Thank you. And, I want to thank The Risk Desk for hosting this forum.

The National Press Club has a long and distinguished history. It is an honor to speak here. The past is present in these rooms.

There have been many presentations over the last four decades here on the topic of the proper way to review regulations. You may know, thirty-seven years ago, almost to the day, there was much comment about President Reagan’s executive order on federal regulation (Executive Order 12291 dated February 17, 1981). The President wanted to streamline government by assessing the cost and the burden of regulations, to enhance agency accountability, to eliminate duplication, and to reconsider the reasoning behind specific regulations.

In reporting his views, the New York Times argued that the executive order “touched off an intense economic, political, and philosophical debate.”

Chairman Giancarlo does not seek to enter into a political or partisan debate. He simply believes there is a way to improve regulation, a positive approach in which every party benefits. The program we are discussing today, Project KISS or “Keep It Simple, Stupid,” begins with the premise that, no matter how well-intentioned, regulations should be periodically examined and questioned, brought out into the light, and those that are out of date, duplicative, or unnecessarily complicated should be updated or improved.

The KISS program evolved out of a simple list of cumbersome regulations that then-Commissioner Giancarlo and Amir Zaidi kept while Amir served as counsel to the Commissioner. At the time, Commissioner Giancarlo put it to Amir this way, “In most tasks in life there should be simplicity behind the complexity, and we must hone in on the practical to be successful.”

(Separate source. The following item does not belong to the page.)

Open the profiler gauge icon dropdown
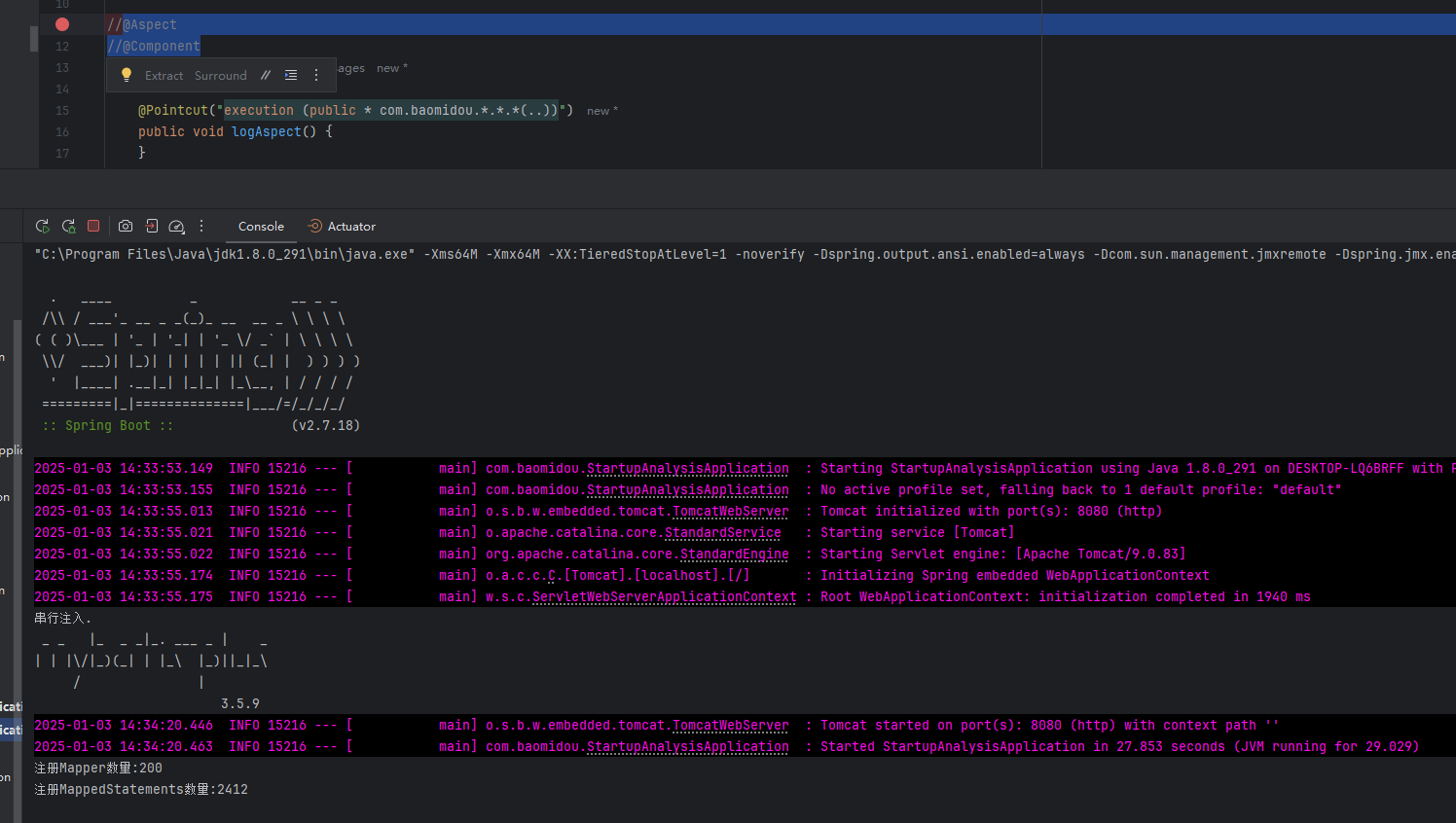The image size is (1456, 823). pos(176,226)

On February 24, 2017, President Trump issued an Executive Order on “Enforcing the Regulatory Reform Agenda.” Although the Commodity Futures Trading Commission (CFTC), as an independent agency, is not strictly bound by President Trump’s Executive Order, we believe the KISS effort is in line with the President’s objectives. That’s why we are here today, to tell you about our efforts at the CFTC to simplify our regulations and address outdated rules, and to bring some clarity to the process. I will provide some context. Then, we will have a panel discussion with my colleagues Brian Bussey, Amir Zaidi, and Matthew Kulkin.

Project KISS is an attempt to enhance the application of rules and practices in a policy-neutral way. We are working to make Legislative and Executive direction more effective and efficient.

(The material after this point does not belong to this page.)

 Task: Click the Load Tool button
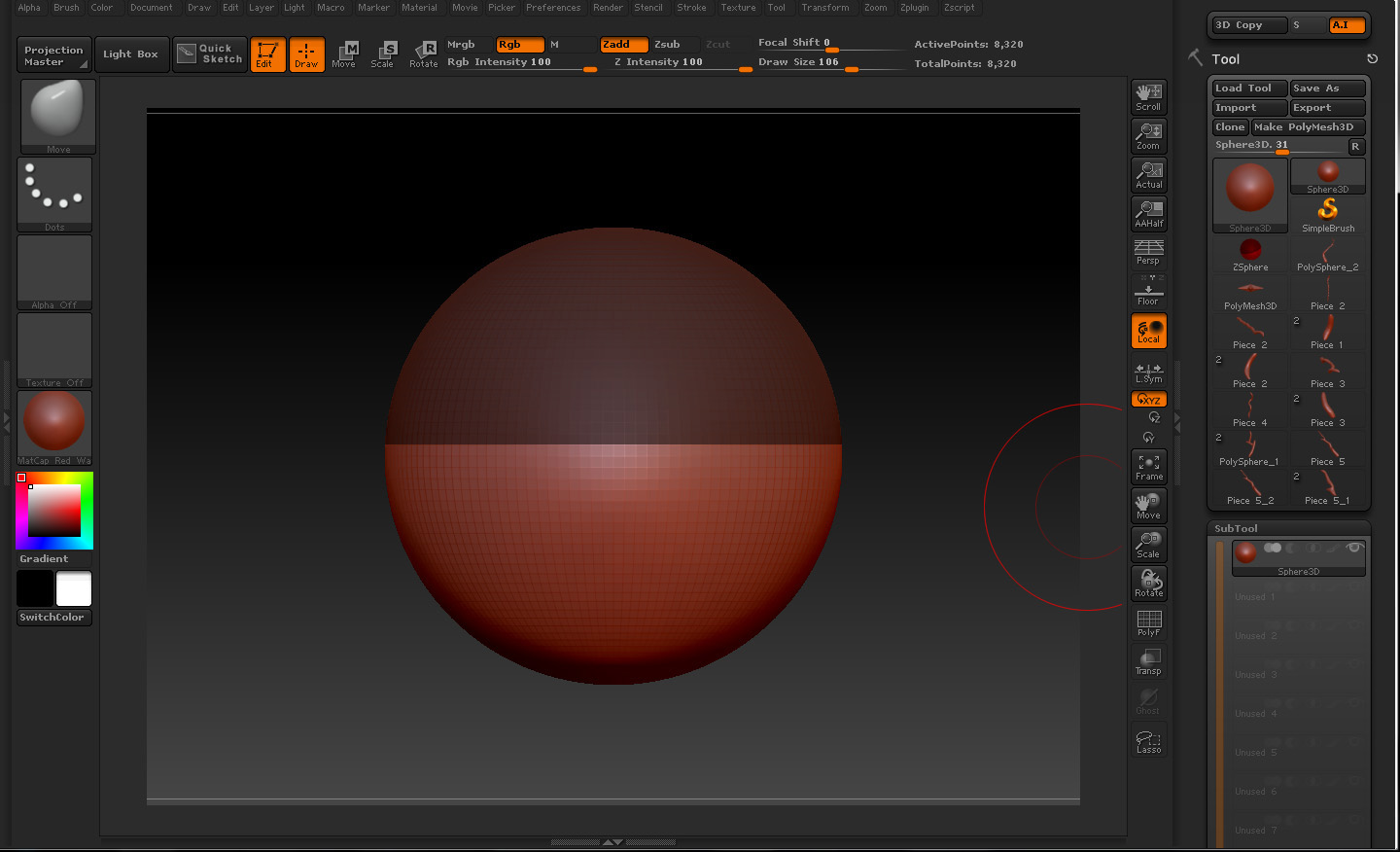pyautogui.click(x=1249, y=89)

This is a matter of necessary housekeeping; time to simplify and clean up the clutter. And, we found that, in forty years, we had accumulated a moderate amount of complex clutter.

The goal is to become better regulators, which in turn leads to more efficient markets and greater economic growth.

So, in addition to the staff led process, we invited public comments for suggestions. We opened a process to identify rules and practices that could become more simple and up-to-date. We set aside a separate page on for these proposals. That way the suggestions would be transparent and would allow for a robust, accessible review and comment period.

Commentators included exchanges, asset managers, clearinghouses, trading platforms, think tanks, law firms, trade associations, and our own staff. Some of you are in the room with us, today.

There were a total of 149 comment submissions from the public and 51 proposals from staff. A breakdown shows that 35 submissions concerned registration, 37 reporting, 20 clearing, 20 executions, and 37 were in other miscellaneous categories.

We divided the responses into three categories:

  • Tier One is simple housekeeping with no discretionary policy changes;
  • Tier Two we classified as reducing regulatory burdens with minor policy implications; and
  • Tier Three is about initiatives that had more significant policy implications, and by our own definition, fall out of the KISS initiative. But these suggestions have not been cast aside. The Commission will also be studying ways to amend our regulations so that their effect more closely aligns with the intent of the Congress. These policy changes, however, are for another day.

The suggestions were then examined and discussed among staff and prioritized.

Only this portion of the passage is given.